"""

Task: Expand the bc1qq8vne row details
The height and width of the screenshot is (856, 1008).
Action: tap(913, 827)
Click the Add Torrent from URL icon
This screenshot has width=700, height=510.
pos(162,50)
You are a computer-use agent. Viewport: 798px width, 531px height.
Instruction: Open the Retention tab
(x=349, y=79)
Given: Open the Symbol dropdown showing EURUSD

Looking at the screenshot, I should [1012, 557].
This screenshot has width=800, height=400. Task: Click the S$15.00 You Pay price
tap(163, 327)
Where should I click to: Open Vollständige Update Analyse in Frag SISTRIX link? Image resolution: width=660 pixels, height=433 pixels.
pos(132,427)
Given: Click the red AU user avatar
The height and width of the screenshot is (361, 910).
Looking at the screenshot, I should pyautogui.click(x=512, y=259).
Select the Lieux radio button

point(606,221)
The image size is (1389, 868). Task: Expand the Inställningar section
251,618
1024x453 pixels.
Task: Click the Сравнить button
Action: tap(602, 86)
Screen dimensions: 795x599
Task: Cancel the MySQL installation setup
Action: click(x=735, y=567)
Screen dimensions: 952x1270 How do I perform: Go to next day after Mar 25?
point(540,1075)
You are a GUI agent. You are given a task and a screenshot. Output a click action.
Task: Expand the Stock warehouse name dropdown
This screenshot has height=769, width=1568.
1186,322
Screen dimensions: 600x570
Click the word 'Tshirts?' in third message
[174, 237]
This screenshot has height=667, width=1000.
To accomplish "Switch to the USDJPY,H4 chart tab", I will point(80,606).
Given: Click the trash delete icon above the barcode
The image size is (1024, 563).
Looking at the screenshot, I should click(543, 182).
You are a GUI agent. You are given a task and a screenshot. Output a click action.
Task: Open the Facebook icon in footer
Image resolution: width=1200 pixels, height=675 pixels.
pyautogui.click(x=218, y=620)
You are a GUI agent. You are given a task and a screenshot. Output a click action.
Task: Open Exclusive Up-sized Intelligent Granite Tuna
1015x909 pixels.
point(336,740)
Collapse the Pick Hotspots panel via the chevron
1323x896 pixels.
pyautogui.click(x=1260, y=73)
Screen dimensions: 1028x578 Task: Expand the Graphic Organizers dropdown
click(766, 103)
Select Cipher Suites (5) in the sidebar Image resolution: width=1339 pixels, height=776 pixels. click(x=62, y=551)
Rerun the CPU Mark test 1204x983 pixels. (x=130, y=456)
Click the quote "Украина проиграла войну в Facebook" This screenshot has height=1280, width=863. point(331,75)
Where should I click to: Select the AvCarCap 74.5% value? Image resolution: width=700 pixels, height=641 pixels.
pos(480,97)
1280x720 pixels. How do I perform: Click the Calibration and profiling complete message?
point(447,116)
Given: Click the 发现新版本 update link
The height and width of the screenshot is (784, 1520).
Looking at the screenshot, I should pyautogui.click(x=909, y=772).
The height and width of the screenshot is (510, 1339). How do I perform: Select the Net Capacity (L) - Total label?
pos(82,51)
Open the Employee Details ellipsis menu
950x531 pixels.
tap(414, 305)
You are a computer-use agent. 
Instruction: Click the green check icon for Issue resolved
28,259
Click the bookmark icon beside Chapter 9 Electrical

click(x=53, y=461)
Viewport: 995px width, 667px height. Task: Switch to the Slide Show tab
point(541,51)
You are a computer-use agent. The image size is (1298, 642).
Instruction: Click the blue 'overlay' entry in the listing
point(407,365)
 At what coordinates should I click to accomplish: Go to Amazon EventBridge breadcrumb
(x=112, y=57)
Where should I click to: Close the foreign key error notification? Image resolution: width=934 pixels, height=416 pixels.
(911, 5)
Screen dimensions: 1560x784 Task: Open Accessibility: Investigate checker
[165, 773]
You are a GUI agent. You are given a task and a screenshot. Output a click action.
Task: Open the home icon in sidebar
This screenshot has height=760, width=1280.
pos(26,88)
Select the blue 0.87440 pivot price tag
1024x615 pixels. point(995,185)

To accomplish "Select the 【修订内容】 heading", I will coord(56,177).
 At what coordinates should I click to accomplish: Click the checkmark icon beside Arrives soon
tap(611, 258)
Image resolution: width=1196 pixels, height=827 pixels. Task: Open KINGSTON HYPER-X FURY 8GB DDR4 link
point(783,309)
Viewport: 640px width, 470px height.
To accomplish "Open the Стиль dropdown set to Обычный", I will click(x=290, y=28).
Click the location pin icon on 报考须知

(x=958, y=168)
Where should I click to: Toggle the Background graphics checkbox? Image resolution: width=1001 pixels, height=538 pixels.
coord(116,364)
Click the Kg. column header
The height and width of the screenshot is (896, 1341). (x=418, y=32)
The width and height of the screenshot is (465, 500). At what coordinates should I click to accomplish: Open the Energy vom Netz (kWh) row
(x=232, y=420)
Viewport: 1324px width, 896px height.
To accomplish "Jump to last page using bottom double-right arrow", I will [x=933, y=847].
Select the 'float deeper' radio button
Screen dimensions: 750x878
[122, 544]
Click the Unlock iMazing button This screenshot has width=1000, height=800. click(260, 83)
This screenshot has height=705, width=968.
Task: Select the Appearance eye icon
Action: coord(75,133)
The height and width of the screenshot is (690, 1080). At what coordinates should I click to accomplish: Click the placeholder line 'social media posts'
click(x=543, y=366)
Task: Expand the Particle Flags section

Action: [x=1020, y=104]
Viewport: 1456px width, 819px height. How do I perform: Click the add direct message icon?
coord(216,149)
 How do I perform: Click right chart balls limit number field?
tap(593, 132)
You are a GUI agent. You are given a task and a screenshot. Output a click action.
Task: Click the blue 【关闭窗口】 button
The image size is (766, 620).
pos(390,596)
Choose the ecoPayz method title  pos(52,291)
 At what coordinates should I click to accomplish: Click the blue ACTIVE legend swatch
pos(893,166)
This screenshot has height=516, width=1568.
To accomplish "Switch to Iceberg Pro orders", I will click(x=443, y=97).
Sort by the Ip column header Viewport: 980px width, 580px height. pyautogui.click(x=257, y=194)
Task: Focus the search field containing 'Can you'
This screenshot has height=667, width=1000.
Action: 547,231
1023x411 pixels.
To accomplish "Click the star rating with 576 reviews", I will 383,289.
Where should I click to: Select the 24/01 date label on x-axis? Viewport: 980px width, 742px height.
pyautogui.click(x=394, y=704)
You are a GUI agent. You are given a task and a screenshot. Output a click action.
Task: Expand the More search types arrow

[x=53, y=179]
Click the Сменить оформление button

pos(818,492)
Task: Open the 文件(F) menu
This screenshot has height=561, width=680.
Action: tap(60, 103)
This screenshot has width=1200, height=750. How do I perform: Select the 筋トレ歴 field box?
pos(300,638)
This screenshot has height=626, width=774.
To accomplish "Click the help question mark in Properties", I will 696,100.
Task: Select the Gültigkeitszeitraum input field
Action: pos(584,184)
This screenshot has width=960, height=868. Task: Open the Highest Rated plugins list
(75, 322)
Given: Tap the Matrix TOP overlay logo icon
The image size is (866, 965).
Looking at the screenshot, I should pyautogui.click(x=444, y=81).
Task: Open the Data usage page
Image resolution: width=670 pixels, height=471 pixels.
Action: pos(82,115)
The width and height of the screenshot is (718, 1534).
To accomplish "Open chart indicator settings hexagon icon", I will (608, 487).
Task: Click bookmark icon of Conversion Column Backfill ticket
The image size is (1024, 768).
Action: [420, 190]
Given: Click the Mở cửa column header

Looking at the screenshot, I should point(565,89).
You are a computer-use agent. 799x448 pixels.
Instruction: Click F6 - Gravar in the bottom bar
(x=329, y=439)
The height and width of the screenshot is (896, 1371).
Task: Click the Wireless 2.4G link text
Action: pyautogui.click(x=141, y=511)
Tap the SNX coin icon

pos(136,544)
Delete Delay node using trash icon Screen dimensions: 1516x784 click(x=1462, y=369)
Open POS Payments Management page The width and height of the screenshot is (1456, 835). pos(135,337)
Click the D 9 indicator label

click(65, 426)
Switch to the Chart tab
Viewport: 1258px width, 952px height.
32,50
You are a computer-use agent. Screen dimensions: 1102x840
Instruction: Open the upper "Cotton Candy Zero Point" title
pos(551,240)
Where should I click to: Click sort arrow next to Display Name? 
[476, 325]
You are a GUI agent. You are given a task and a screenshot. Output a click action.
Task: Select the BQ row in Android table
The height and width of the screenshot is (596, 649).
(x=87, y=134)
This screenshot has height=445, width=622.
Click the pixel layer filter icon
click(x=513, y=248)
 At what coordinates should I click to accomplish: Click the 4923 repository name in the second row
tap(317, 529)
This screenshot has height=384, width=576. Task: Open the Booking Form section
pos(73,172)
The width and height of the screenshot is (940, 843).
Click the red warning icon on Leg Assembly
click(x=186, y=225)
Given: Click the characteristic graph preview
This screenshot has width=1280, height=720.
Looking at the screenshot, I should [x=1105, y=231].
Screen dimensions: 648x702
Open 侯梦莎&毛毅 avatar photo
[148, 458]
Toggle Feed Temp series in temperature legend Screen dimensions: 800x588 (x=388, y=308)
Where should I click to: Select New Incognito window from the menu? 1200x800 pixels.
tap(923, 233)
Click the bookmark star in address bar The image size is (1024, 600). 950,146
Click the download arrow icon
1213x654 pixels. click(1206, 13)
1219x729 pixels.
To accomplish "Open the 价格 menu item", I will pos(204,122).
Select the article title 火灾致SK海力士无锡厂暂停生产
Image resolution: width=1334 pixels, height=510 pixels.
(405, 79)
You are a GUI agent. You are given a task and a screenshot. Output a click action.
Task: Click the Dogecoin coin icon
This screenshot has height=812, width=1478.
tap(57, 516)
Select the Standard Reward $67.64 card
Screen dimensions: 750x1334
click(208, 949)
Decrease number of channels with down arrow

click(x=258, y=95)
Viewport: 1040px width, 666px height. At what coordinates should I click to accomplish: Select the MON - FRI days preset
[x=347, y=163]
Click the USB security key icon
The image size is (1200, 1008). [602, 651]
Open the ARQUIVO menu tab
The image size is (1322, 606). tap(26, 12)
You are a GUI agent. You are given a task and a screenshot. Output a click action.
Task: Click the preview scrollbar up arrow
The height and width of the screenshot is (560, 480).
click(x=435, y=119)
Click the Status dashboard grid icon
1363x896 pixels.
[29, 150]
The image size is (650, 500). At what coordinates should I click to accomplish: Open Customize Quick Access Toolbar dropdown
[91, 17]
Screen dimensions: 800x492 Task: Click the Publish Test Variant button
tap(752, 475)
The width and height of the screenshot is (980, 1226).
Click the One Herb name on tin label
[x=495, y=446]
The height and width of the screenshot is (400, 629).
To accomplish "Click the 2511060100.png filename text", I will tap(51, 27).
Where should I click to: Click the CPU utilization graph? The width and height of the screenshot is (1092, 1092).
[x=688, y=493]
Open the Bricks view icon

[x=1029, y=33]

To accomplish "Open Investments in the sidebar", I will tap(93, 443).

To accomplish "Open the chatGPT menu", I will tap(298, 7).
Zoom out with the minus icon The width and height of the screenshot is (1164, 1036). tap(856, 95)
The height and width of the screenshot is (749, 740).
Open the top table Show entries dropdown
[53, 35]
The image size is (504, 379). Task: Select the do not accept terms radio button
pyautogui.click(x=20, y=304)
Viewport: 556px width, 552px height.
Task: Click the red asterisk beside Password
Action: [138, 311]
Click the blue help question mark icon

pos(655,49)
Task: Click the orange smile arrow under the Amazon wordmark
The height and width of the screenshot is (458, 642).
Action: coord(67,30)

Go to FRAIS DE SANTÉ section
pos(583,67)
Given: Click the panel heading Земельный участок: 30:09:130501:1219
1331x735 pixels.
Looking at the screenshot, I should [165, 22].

"""

» **Task to carry out**
Repeat the line containing "The image size is (504, 379)." and all subsequent lines through the final line of the data, exactly and with no others.

» **Finished exercise**
The image size is (504, 379). Task: Select the do not accept terms radio button
pyautogui.click(x=20, y=304)
Viewport: 556px width, 552px height.
Task: Click the red asterisk beside Password
Action: [138, 311]
Click the blue help question mark icon

pos(655,49)
Task: Click the orange smile arrow under the Amazon wordmark
The height and width of the screenshot is (458, 642).
Action: coord(67,30)

Go to FRAIS DE SANTÉ section
pos(583,67)
Given: Click the panel heading Земельный участок: 30:09:130501:1219
1331x735 pixels.
Looking at the screenshot, I should [165, 22].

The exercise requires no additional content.